Meta Fight Against Child Pornography On Instagram

sintania.amalia00 . June 08, 2023

Techspace – Meta has started investigating how their app could share Instagram photos facilitating the distribution and sale of child sexual abuse material.

The effort was made by parent company Facebook following a report from the Stanford Internet Observatory which found that a large network of accounts apparently operated by minors openly advertised self-generated child sexual abuse material for sale.

The researchers found that there was an interaction between buyers and sellers of self-generated child sexual abuse material connected through Instagram's direct message feature, and Instagram's recommendation algorithm made advertising of prohibited material more effective.

The findings offer more insight into how internet companies have struggled for years to find and prevent the spread of sexually explicit images that violate the rules on their social networks.

Highlighting how the prevalence of intimate image abuse or so-called revenge porn has skyrocketed during the pandemic, prompting tech companies, porn sites, and civil society to increase their moderation tools.

In April, the Guardian said its two-year investigation found that Facebook and Instagram had become the main platforms for buying and selling children for sex.

“Due to the widespread use of hashtags, the relatively long lifespan of seller accounts, and, above all, its effective recommendation algorithm, Instagram serves as the primary discovery mechanism for this niche community of buyers and sellers,” the researchers stated.

Stanford researchers say the overall size of the seller network ranges between 500 and 1,000 accounts at any given time. They said they started an investigation following a tip from the Wall Street Journal, which first reported the findings.

Civil society groups and regulators are concerned about platform predators, privacy, and the mental health impact of social media networks that can affect children and young people supervising those who are underage.

The company abandoned its controversial plans in September 2021 to create a separate version of Instagram designed specifically for children under 13. Later that year, lawmakers also berated the head of Instagram, Adam Mosseri, over the disclosures that appeared in documents shared with regulators by Meta. whistleblower Frances Haugen points out that Instagram is dangerous for most young users, especially young girls.

Meta says it has strict policies and technology in place to prevent predators from finding and interacting with juveniles.
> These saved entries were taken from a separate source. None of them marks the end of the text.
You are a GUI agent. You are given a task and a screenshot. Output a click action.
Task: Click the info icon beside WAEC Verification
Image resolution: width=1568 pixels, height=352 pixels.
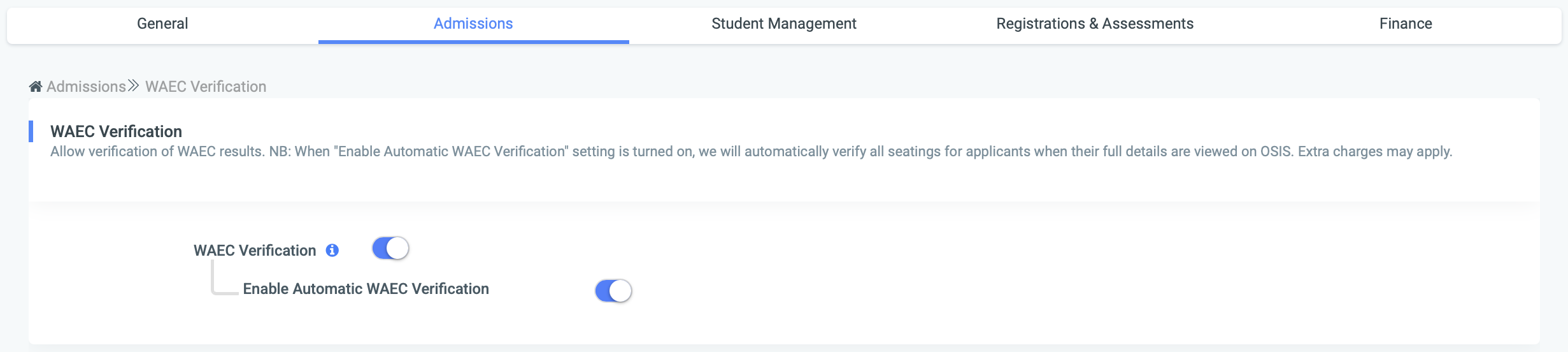click(x=332, y=251)
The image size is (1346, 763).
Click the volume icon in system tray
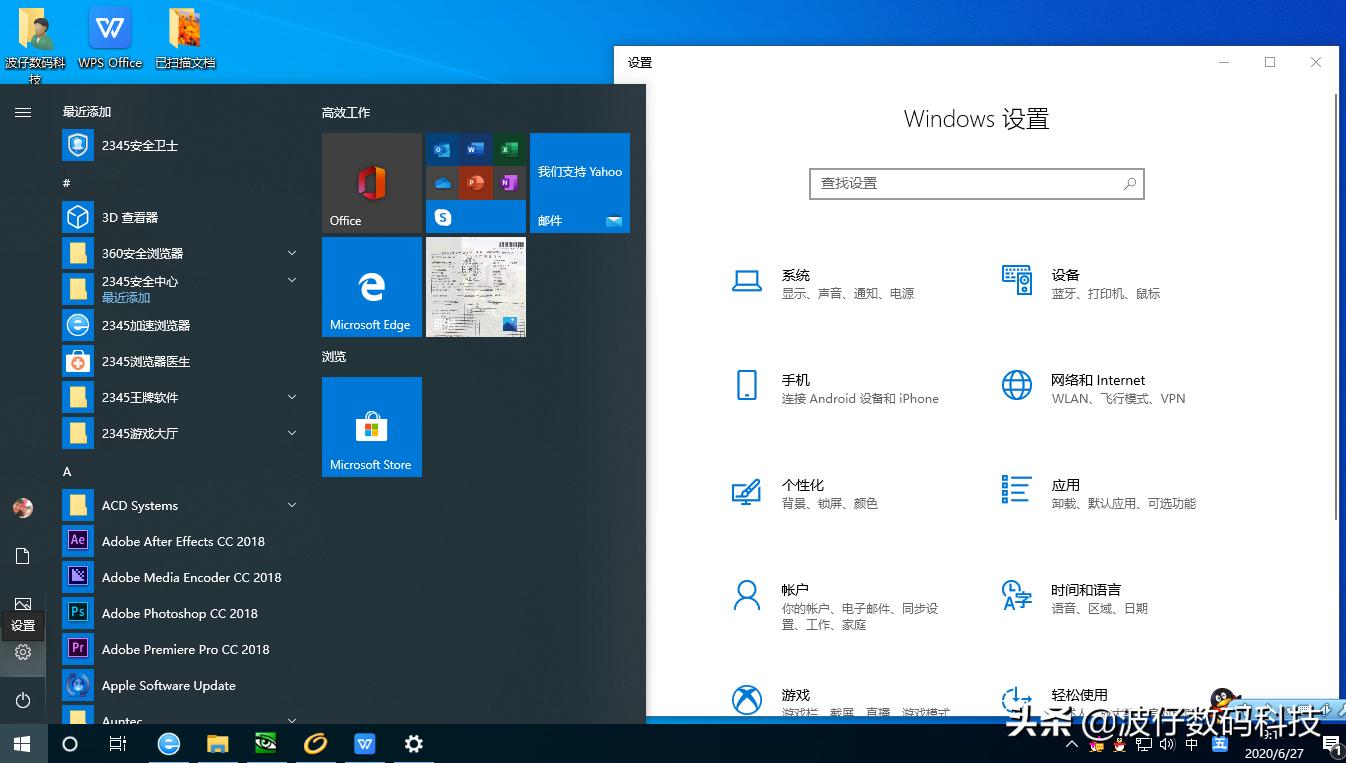1167,744
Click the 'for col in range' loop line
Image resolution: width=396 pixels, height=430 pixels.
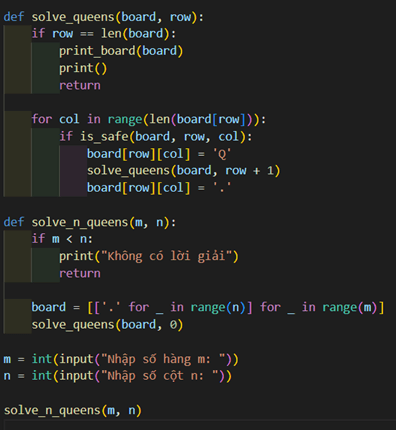149,119
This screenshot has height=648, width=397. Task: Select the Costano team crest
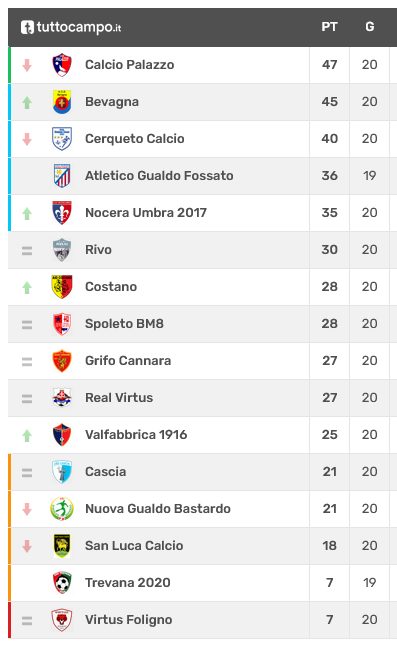62,287
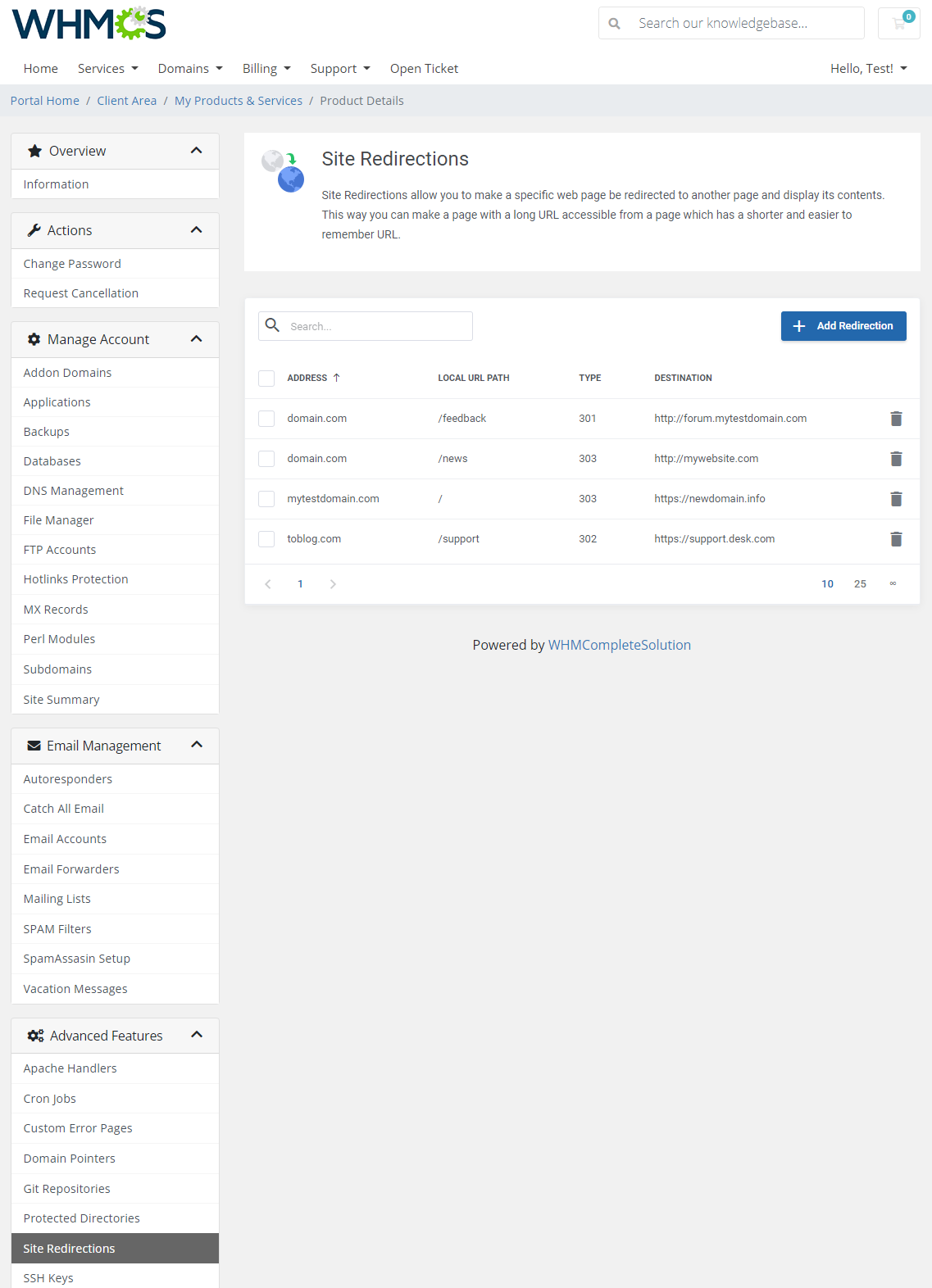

In addition to the task force, the company said it dismantled 27 abusive networks between 2020 and 2022 and in January disabled more than 490,000 accounts for violating its child safety policies.

"Child exploitation is a terrible crime," Meta spokesman Andy Stone said in a statement. "We are working aggressively to fight it on and off our platform, and to support law enforcement in their quest to catch and prosecute the criminals behind it."

While Instagram is a major player in facilitating the dissemination and sale of child sexual images, other technology platforms also play a role, according to the report. For example, it found that accounts promoting self-generated child sexual abuse material were also highly prevalent on Twitter, although the platform appeared to be taking them down more aggressively.

Some Instagram accounts also advertise links to groups on Telegram and Discord, some of which appear to be managed by individual sellers, according to the report.

Last year the European Commission requested that Google, Meta, and other online service providers would be required to find and remove child pornography online under proposed European Commission rules, and companies that fail to comply with the regulations face fines of up to 6% of their annual revenue or global turnover. , which will be set by EU countries.

This is due to over one million reports of child sexual abuse in a block of 27 countries in 2020, with the COVID-19 pandemic a factor in the 64% increase in such reports in 2021 compared to the previous year. In addition, 60% of child sexual abuse material worldwide is hosted on EU servers.

"The proposed rules introduce an obligation for relevant online service providers to assess the risk of misuse of their services for the dissemination of child sexual abuse material or the solicitation (treatment of) children," the Commission said in a statement.

Companies must then report and remove known and new images and videos, as well as cases of treatment. The EU's Center for Child Sexual Abuse will be set up to act as a center of expertise and to forward reports to the police.